11. Louis-Léopold Boilly (1761-1845)
L’Effet du mélodrame, vers 1830
Huile sur toile - 32 x 44 cm
Versailles, Musée Lambinet
Photo : RMNGP/P. Bernard
C’est précisément ce qu’aborde l’ultime section, purement thématique qui aborde les deux aspects du trompe-l’œil et de la caricature. Disons-le franchement : si celle-ci parvient à manifester une véritable jubilation digne de ce que fera Daumier (voir ses Antiquaires, son Arracheur de dents, et surtout sa Réunion de trente-cinq têtes d’expression [v. 1823-1838, Tourcoing, MUba Eugène Leroy] ou son Effet du mélodrame - ill. 11), celle-là ne parvient guère à convaincre à l’exception de deux portraits en grisaille au verre brisé. Et de deux superbes natures mortes (Raisins blancs et Raisins noirs, Rouen, musée des Beaux-Arts) où la virtuosité du peintre parvient à rendre la présence de ces grappes tant par le traitement des volumes que la perfection des couleurs plus vraies que nature.
L’excellent catalogue aux essais et aux commentaires impeccables vient prolonger cette très belle et passionnante exposition qui, pour n’être pas dans la tradition des manifestations plus idéologiques (on pense à l’exposition Champaigne) ou à forte problématique thématique (rappelons-nous ces merveilleux Portraits de la pensée, voir l’article), s’inscrit dans la logique du travail du musée de Lille : poser le problème de l’esthétique picturale entre mimésis et illusion, et ici celui du rapport entre réalisme et caricature.

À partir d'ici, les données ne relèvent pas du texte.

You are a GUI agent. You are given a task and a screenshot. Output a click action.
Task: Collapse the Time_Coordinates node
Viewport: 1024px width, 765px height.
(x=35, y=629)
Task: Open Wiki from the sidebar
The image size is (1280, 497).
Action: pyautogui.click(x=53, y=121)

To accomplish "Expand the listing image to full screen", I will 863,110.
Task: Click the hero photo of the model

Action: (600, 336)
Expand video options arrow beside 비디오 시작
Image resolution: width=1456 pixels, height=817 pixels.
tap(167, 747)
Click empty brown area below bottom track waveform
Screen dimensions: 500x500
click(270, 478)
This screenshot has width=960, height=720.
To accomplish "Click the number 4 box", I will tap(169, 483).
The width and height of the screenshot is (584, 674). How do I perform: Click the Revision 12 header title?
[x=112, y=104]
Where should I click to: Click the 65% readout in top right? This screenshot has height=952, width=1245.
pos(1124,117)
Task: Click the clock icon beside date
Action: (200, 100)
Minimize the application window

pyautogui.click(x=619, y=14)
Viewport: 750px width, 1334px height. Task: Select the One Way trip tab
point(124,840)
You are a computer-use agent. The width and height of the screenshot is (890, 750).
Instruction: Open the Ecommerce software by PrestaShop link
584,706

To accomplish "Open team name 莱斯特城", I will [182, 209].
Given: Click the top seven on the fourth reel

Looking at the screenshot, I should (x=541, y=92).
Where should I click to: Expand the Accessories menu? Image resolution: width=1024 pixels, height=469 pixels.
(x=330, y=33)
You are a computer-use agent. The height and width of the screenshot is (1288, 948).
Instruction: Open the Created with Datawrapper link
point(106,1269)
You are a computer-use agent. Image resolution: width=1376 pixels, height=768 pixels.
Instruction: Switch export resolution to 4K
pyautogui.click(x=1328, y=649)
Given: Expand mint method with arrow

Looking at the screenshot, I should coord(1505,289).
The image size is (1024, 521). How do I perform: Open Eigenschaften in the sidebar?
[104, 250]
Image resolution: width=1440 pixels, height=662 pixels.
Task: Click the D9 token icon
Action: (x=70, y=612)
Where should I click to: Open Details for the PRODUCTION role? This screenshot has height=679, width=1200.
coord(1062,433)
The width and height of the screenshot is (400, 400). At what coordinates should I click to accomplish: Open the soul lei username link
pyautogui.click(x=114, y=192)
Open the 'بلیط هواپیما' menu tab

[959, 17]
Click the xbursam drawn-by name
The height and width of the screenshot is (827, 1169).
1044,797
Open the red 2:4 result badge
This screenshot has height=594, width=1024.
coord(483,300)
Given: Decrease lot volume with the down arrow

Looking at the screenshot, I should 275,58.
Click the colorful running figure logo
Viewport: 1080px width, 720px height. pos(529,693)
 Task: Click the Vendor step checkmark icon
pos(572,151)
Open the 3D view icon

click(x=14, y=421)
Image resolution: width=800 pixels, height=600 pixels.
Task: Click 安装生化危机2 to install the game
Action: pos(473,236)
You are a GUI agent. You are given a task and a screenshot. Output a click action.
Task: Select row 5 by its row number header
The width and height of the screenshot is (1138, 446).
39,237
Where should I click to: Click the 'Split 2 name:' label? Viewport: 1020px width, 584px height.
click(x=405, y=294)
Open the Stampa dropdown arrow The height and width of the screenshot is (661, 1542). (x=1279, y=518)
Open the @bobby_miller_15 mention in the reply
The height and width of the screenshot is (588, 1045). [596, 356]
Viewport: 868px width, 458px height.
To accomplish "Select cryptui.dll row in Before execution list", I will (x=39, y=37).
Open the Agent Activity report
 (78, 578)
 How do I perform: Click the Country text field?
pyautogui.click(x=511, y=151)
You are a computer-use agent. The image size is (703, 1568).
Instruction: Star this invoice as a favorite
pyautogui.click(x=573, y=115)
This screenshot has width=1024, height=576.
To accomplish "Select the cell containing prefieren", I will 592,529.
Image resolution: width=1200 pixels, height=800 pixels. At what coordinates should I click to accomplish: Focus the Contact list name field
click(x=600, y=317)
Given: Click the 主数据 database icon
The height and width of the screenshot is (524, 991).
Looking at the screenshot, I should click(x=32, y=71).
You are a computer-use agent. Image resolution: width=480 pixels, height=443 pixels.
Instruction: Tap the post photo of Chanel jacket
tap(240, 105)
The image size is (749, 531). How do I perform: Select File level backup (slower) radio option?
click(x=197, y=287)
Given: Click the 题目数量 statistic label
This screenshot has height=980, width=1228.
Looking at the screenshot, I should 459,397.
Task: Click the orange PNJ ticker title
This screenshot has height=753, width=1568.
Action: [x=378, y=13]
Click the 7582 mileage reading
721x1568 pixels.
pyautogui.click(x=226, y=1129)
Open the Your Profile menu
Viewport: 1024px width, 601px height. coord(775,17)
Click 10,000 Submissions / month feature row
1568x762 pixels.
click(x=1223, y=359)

En d’autres termes transformer une rétrospective en une problématique.
Commissaires : Annie Scottez-de Wambrechies et Florence Raymond.
Collectif, Boilly (1761-1845), Editions Nicolas Chaudun, 2011, 288 p., 39 €. ISBN : 9782350391250
Collectif, Boilly, Dossier de l’art, n°190, 9 €.
Informations pratiques : Palais des beaux-Arts, Place de la République, 59000 Lille. Tél : +33 (0)3 20 06 78 00. Ouvert tous les jours sauf le mardi de 10h à 18h, et le lundi de 14h à 18h. Tarifs : 5,50 € (plein), 3,80 € (réduit).